Cette exclusion permettra de retirer les dépenses de recherche et de développement d’une entreprise si celles-ci sont incluses dans une activité pouvant être facilement caractérisée. Elle empêchera aussi de soutenir, par le crédit d’impôt, les dépenses de recherche et de développement de ce secteur dans la réduction de ses émissions de gaz à effet de serre.
M. le président. Quel est l’avis de la commission ?
M. Jean-François Husson, rapporteur général de la commission des finances. Je réitère les remarques que j’ai formulées plus tôt sur l’amendement de M. Ouzoulias : il est difficile d’identifier précisément les activités au sein des processus de production, quel qu’en soit le type.
En conséquence, la commission émet un avis défavorable.
M. le président. Quel est l’avis du Gouvernement ?
M. le président. Je mets aux voix l’amendement n° I-172 rectifié.
(L’amendement n’est pas adopté.)
Article 4 quater (nouveau)
Au 2° de l’article 44 sexies-0 A du code général des impôts, le mot : « huit » est remplacé par le mot : « onze ».

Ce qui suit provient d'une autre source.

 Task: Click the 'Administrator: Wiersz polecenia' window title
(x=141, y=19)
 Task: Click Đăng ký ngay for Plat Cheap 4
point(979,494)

M. le président. L’amendement n° I-610, présenté par MM. Bocquet, Savoldelli et les membres du groupe communiste républicain citoyen et écologiste, est ainsi libellé :
Supprimer cet article.
La parole est à M. Éric Bocquet.
M. Éric Bocquet. Les montants en jeu dans le cadre du dispositif de soutien aux jeunes entreprises innovantes sont élevés. En effet, entre 2004 et 2015, 8 868 entreprises ont bénéficié au moins une fois de ce dispositif, pour un montant total d’exonérations de cotisations sociales patronales de 1,5 milliard d’euros. Pour la seule année 2015, quelque 3 487 entreprises se sont réparti 160 millions d’euros d’exonérations au titre des dépenses de personnel.
Si 55 % des entreprises atteignent l’âge limite du dispositif, elles ne sont que 25 % à bénéficier des exonérations jusqu’à leur dernière année d’éligibilité. Les entreprises en bénéficient tard, et non dès leur création, contrairement à ce qu’avait prévu le Parlement lors de l’instauration de cet avantage fiscal.
En outre, l’utilité sociale des entreprises concernées est tout à fait discutable. Ainsi, 41 % d’entre elles exercent leur activité dans le secteur de la programmation informatique, 11 % dans celui des services aux entreprises.
Enfin, une entreprise sur dix est rachetée alors qu’elle bénéficie encore du dispositif ; six entreprises sur dix cumulent ce dispositif avec d’autres aides fiscales, notamment le crédit d’impôt recherche (CIR). Nous craignons en fait que les aides publiques n’entretiennent l’intérêt de grands groupes prédateurs pour les entreprises qui sont ainsi financées.